Jason Porath wants to grow an audience for what he calls “rejected princess” – movie princesses who don’t fit the stereotypical Disney princess mold.
Every week, Porath posts a drawing of a new heroine in classic Disney style, and tells her tale in all of its odd, off-beat, and often gory detail. He also shows his work, pointing readers back to the primary sources for their own further reading.
He’s done almost 40 posters, and has a list of more than 750 potential princesses, all of whom fight their own battles — like Naziq al Abid’s fight for the right to vote, or Ida Wells‘ fight against racism. That’s really the only requirement Porath places on his “princesses”: that they take charge of their own destinies.
“They’re not all shiny, happy, kick-butt heroines,” he said. “Some are heroes, some are villains, some are just weird.” In a way, the movie business is rejecting these women. But Porath, who worked at DreamWorks before leaving to run his blog, says he can’t fault studio heads for playing it safe and not making animated children’s features about transgender Eskimos, brutal warrior queens, and indigenous goddesses.
“It’s been tried multiple times to do something more adult, more risky, and none of them did particularly well,” Porath told ivoh, speaking about his time at DreamWorks in its early years, when a handful of animated features in a row failed at the movies. “People say they want original movies, but they don’t go out and see them, so who’s really doing the rejecting?”
Porath, who lives in Los Angeles, began his “Rejected Princesses” project last June. At the time, Disney’s female protagonist, anti-fairy-tale-wedding-ending “Frozen” had hit the height of its popularity. Porath and some of his coworkers parsed “a lousy click-bait article” that pondered whether Elsa and Anna, the main characters in “Frozen,” were really good role models for young girls. Surely, they thought, they could come up with better heroines.
They bounced around some ideas in response, and within a few weeks, Porath had drawn up poster-style animations of 12 women he deemed “Rejected Princesses” — women the blog calls, “too awesome, awful or offbeat for kids’ movies.”
The project has started gaining widespread attention. Almost 20,000 people have like the Rejected Princesses Facebook page, and it’s been written up by E! Online, Fast Company, and public radio stations. Within a few months of his first post, Porath had multiple agents calling and now has a deal with an imprint of HarperCollins for a book that’s due out next year.

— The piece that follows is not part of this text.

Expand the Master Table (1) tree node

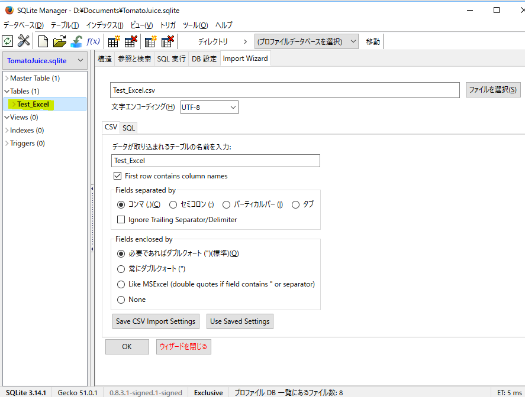pos(7,78)
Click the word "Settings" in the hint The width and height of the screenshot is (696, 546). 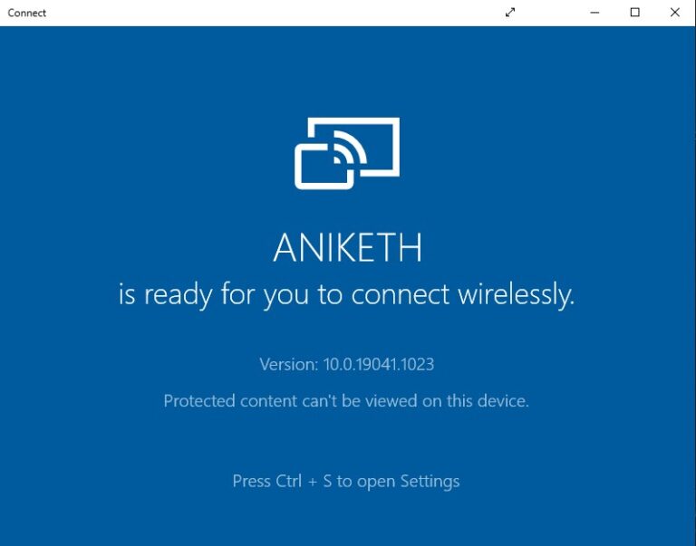[430, 481]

While some segments of American culture are pushing movie studios to show more nuanced depictions of women in children’s animation, it may be a long time before we see a musical cartoon starring someone like Elisabeth Bathory, a supposedly brutal countess who inspired the Dracula legends.
There’s room for improvement in the studio model of movie-making, which relies on huge international sales for profits. But it all comes back to what audiences will support, said Porath, who now works on his “Rejected Princesses” project full-time.
“You wouldn’t be able to put out Snow White today. Sleeping Beauty had almost no personality, and you can’t get away with that anymore,” he said. “I don’t want to castigate the animation studios and hold them to an impossible standard. I have tremendous sympathy for the people picking these movies, making choices five years in advance of the movies’ coming out. … The studios really have to skate to where the puck is going and hope there is an audience, and if there isn’t, you just got a lot of your coworkers fired.”
Porath deliberately keeps his operation small so that if it fails, he’s the only one hurt. The flexibility of alternative media and blogs like his mean they can keep overhead low and take risks to move the needle on what audiences accept.
“To effect change, you have to change the audience and change what they support,” Porath said. “I’m not trying to tell people what to do. What I’m doing is trying to remove as much of the ‘ivory tower’ stigma of ‘feminism’ from these stories, and instead saying, ‘this is just really cool.’”
At least one studio agrees: The life story of one Rejected Princess, Noor Inayat Khan, a British secret agent in Nazi-occupied Paris, was made into a 60-minute film broadcast on PBS stations around the country.